Bernard Foccroulle et ses fabuleux tuyaux

par

Pascal Dusapin (1955-), Bernard Foccroulle (1953-), Jonathan Harvey (1939-2012), Toshio Hosokawa (1955-), Betsy Jolas (1926-), Thomas Lacôte (1982-) : 30 Years of New Organ Works (1991-2021). Bernard Foccroulle. 80’14 – 2021 – Livret en : anglais et français. Fuga Libera. FUG 789.

C’est un disque qui sinue le long d’un parcours, celui d’un organiste, compositeur, pédagogue, gestionnaire et acteur culturel engagé qui, nonobstant un investissement dans les multiples voies de ses passions artistiques, toujours revient à l’instrument et sans cesse cherche celui qui, le mieux, répond à chaque écriture : Fantasia trouve sa place à l’orgue Silbermann-Kern de l’église protestante Saint-Thomas à Strasbourg (le seul des treize orgues construits par les Silbermann à Strasbourg à avoir conservé assez de pièces d'origine -il date de 1741- pour mériter encore aujourd’hui le label familial), sur lequel Bernard Foccroulle crée la pièce en 1991 ; Memory est enregistré, treize ans après sa création à la cathédrale de Strasbourg, sur l’orgue Thomas de l’église protestante Saint-Jean à Wissembourg (construit en 2015, son habillage est résolument moderne) et les autres pièces du programme, initialement destinées à l’orgue de Bozar, sont jouées sur celui de la Philharmonie de Paris, après l’incendie (et l’inondation de l’instrument qui en découle) au Palais des Beaux-Arts de Bruxelles.

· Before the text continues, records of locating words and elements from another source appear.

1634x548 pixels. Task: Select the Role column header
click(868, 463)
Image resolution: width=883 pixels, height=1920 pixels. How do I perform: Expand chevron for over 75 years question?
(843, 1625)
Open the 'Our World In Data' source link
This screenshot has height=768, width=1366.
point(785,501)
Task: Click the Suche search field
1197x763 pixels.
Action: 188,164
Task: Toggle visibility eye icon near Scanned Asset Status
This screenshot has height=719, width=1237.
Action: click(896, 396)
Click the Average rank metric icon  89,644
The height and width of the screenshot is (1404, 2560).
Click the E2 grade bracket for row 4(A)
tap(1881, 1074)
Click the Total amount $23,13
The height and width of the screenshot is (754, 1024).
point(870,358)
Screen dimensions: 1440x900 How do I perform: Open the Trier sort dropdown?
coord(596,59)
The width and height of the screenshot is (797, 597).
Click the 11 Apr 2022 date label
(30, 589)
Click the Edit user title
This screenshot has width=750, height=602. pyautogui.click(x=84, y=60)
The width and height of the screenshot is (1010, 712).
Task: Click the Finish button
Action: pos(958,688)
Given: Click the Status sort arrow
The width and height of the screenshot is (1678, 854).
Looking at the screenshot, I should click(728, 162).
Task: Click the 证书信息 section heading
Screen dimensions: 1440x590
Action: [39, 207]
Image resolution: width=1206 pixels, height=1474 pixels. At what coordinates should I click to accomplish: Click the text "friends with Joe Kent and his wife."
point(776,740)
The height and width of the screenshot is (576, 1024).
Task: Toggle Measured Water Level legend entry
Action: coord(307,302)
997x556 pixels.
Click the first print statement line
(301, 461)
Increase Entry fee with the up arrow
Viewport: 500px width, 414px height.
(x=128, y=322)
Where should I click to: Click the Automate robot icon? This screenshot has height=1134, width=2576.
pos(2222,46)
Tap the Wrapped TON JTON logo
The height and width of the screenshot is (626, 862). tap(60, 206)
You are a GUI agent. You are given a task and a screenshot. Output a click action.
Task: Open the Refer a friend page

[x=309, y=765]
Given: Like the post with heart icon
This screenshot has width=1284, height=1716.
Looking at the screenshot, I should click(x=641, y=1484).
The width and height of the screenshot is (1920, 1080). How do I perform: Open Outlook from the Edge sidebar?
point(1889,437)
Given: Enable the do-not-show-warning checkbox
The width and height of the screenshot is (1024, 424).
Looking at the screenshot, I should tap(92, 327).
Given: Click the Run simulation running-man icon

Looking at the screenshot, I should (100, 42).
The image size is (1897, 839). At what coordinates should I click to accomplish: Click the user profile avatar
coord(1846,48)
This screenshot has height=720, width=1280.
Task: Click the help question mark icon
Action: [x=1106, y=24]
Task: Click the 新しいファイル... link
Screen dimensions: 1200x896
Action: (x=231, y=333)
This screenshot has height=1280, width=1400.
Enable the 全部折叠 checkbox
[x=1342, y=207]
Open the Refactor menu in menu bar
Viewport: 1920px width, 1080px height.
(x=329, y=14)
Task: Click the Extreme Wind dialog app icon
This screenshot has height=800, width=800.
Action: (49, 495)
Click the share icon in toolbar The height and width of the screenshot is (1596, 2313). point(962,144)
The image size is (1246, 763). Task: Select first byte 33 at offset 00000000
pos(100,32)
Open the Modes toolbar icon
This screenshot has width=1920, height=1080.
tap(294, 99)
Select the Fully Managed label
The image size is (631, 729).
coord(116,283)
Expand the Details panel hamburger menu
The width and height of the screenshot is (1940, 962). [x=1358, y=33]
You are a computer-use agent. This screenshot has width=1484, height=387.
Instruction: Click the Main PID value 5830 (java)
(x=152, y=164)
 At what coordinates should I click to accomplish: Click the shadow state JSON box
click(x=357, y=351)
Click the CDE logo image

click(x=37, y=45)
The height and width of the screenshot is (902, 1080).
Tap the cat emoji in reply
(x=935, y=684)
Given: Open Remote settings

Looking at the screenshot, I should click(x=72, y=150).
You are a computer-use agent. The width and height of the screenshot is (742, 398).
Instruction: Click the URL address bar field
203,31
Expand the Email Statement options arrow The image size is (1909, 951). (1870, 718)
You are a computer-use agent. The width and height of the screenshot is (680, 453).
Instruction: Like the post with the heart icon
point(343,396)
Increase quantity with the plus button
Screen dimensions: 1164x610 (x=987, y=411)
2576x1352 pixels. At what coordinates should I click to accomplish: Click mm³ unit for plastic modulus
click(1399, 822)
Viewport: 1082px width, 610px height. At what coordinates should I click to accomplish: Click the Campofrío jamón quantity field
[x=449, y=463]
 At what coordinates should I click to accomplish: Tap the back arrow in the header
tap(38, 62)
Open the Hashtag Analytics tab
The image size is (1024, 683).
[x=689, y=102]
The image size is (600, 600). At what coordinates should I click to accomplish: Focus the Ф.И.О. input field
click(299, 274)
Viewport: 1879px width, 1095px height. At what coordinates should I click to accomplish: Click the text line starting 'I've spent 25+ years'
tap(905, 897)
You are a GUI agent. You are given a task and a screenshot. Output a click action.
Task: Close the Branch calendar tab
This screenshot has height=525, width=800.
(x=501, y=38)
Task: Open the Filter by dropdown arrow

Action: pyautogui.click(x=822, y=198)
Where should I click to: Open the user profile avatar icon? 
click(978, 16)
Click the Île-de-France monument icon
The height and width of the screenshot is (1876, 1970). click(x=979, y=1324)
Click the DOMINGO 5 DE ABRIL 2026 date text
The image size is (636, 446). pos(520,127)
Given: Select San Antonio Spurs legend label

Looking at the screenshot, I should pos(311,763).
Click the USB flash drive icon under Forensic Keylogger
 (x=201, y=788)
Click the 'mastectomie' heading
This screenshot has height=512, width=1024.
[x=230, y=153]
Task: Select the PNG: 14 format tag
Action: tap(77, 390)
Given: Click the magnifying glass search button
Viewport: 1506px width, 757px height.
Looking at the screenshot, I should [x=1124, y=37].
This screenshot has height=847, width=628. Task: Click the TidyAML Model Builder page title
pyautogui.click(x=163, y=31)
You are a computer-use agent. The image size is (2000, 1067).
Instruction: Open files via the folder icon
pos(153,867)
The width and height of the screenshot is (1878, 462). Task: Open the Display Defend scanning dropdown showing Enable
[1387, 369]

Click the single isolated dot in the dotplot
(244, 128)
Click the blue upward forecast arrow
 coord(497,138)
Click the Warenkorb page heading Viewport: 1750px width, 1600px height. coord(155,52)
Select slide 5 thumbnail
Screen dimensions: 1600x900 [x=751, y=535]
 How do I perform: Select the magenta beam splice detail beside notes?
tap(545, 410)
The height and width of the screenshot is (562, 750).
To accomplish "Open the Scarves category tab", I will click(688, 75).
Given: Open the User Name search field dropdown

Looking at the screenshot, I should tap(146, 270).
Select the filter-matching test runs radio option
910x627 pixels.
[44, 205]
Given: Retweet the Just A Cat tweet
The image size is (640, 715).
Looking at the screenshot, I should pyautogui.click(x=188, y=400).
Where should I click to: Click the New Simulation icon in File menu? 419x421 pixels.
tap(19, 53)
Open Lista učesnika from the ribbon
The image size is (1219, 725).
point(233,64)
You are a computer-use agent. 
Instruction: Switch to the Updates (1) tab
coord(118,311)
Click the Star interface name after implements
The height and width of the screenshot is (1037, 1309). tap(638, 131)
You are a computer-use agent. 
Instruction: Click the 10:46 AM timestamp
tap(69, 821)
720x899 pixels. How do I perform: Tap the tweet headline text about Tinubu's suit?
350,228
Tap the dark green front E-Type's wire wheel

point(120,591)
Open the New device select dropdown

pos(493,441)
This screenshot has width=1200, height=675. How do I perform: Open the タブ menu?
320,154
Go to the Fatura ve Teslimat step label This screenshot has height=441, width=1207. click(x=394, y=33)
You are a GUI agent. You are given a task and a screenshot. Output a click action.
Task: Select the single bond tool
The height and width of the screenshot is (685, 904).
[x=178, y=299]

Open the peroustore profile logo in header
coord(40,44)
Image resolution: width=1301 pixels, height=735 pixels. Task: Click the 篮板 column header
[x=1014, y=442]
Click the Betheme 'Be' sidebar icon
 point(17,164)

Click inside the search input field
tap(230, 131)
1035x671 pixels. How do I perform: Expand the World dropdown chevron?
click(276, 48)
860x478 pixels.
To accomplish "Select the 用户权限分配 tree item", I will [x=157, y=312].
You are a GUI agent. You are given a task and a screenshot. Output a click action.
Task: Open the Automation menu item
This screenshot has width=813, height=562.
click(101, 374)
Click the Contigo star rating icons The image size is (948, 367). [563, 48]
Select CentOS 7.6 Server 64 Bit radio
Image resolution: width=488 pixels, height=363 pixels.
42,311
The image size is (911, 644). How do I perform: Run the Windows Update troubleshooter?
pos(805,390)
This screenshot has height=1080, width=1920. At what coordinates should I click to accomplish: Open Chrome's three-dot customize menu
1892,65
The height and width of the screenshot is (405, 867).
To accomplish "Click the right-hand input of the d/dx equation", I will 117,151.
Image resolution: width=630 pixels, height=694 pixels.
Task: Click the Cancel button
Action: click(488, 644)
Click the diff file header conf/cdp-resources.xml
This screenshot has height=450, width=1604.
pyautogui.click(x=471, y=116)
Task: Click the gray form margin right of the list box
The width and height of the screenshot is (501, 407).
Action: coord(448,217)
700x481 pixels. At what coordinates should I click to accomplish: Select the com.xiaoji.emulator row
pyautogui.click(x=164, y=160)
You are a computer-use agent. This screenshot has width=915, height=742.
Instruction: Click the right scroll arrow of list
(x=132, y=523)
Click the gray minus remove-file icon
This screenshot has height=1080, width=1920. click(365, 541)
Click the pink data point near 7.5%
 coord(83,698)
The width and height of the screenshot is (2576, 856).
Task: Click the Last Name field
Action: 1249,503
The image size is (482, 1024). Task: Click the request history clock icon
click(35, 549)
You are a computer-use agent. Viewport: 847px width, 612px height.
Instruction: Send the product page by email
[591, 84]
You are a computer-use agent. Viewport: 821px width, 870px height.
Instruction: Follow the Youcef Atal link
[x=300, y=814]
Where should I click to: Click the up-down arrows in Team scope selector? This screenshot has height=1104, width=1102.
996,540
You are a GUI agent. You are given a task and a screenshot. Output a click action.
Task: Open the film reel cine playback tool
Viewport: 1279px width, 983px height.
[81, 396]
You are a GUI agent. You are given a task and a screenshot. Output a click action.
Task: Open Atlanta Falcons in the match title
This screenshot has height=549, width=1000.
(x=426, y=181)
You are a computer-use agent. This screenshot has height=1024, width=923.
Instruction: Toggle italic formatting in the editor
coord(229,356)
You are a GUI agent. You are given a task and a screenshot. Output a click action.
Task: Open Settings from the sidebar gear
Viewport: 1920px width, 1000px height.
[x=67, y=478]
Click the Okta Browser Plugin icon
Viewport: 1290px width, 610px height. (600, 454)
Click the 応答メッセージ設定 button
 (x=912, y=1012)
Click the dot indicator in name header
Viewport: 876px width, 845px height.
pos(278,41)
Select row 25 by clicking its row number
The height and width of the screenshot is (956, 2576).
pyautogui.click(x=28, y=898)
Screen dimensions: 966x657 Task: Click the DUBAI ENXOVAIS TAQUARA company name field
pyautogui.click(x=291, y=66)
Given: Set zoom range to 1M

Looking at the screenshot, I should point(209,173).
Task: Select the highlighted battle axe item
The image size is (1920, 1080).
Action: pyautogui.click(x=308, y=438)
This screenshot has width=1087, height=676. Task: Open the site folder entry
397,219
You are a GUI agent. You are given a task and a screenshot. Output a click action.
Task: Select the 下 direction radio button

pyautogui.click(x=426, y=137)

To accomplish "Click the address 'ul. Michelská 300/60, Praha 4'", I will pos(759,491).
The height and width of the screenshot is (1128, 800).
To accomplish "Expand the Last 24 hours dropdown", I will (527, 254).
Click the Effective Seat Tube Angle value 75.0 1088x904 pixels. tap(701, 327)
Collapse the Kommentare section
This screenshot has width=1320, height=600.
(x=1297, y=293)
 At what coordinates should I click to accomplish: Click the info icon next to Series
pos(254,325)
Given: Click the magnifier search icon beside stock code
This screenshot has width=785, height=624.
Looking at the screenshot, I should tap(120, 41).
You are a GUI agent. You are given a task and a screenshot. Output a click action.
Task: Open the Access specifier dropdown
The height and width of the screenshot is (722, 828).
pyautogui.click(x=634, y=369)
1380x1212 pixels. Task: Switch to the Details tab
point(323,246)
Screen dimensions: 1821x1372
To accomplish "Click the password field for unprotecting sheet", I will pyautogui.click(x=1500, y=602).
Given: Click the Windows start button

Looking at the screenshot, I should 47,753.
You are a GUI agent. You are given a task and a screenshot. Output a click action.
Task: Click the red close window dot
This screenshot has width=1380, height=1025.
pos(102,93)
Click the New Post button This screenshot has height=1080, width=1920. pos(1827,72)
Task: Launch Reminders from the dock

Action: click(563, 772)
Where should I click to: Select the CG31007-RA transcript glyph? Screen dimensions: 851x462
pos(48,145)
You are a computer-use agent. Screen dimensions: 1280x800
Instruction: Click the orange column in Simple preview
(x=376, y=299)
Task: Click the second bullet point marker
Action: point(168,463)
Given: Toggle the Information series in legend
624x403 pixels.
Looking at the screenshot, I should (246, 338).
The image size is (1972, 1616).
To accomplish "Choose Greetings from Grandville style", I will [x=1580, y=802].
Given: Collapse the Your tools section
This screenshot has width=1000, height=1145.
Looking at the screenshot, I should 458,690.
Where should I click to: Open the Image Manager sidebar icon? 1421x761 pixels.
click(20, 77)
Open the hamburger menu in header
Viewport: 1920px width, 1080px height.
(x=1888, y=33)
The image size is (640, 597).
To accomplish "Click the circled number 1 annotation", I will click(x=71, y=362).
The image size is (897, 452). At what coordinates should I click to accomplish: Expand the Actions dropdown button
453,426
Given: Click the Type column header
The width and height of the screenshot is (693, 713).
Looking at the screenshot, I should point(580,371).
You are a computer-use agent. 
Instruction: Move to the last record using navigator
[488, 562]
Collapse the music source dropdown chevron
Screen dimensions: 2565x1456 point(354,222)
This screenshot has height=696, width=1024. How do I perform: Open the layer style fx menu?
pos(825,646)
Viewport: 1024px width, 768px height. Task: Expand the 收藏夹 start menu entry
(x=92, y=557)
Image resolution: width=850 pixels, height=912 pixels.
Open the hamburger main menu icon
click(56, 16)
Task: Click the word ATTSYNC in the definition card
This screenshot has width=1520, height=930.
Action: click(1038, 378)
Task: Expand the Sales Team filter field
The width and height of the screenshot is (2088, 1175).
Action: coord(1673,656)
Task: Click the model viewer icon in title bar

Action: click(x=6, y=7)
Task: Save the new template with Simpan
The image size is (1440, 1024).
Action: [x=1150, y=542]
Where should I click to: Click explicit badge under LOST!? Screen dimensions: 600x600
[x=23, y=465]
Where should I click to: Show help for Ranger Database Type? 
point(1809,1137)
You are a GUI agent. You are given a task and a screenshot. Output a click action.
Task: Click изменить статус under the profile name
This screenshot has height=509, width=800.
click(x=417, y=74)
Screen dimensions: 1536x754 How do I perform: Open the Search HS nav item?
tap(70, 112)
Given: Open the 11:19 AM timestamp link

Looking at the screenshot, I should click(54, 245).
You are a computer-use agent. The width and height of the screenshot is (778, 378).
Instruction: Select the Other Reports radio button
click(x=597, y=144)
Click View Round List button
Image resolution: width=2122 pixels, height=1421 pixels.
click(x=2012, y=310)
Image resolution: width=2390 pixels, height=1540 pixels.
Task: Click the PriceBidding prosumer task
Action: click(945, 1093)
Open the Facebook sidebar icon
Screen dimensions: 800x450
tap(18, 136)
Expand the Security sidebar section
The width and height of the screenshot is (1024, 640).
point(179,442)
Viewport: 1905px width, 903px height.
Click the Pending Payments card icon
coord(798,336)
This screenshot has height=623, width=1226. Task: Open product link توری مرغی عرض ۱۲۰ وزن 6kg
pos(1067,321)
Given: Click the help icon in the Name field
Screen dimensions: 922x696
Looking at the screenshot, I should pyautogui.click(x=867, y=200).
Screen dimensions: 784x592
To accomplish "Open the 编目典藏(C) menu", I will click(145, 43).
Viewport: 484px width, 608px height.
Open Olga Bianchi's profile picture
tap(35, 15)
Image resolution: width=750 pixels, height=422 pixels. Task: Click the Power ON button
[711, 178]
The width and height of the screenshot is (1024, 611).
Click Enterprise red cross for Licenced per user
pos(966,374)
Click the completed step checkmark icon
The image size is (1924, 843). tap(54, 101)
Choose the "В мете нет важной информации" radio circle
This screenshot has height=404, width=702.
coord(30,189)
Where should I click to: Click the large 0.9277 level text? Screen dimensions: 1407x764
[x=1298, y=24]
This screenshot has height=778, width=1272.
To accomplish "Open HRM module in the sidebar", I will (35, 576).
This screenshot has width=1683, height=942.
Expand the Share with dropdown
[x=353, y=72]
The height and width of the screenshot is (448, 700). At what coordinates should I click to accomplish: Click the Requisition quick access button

Trente ans séparent le Fantasia de Jonathan Harvey, unique partition pour orgue seul du compositeur anglais, commande du festival Musica de 1991 pour laquelle Harvey se rend spécialement à Strasbourg pendant la phase d’écriture, curieux d’humer le parfum de l’église Saint-Thomas et de s’imprégner de son acoustique large et bienfaisante, morceau au rythme précaire, qui va et vient entre lenteur et rapidité, accumulant les contrastes, et Elegy for Trisha, composé par Foccroulle pour orgue et violoncelle (Sonia Wieder-Atherton -à qui l’œuvre est dédiée) sur base de son propre concerto pour violoncelle de 2018, hommage à la chorégraphe américaine Trisha Brown : le duo d’instruments n’est pas courant et sonne ici avec une richesse désarmante, adoptant la forme d’un tombeau, lent et méditatif, du grave vers le plus aigu -la belle surprise du disque.

Parmi les pierres angulaires de ces trois décennies, Toshio Hosokawa, dans Cloudscape, traite l’orgue comme autant de shō (l’orgue à bouche qui accompagne le gagaku, la musique de cour japonaise), un pour la main droite, un pour la main gauche, un pour la pédale, sources sonores harmonisées ou opposées pour se fondre dans une masse dense qui s’accumule, croît, change lentement de forme et de compacité, disparaît presque et se métamorphose pour revenir, muter et s’évaporer à nouveau -telle le nuage dans le ciel-, alors que Pascal Dusapin, avec Memory, revient à son instrument de jeunesse et à un souvenir musical d’adolescent, le rock psychédélique des Doors, au claviériste duquel il se réfère dans cet Hommage crypté et monomodal à Ray Manzarek (ainsi qu’il sous-titre la la pièce), dont les sonorités de la troisième partie rappellent celles du Vox Continental de l’organiste électronique et chevelu de Light My Fire.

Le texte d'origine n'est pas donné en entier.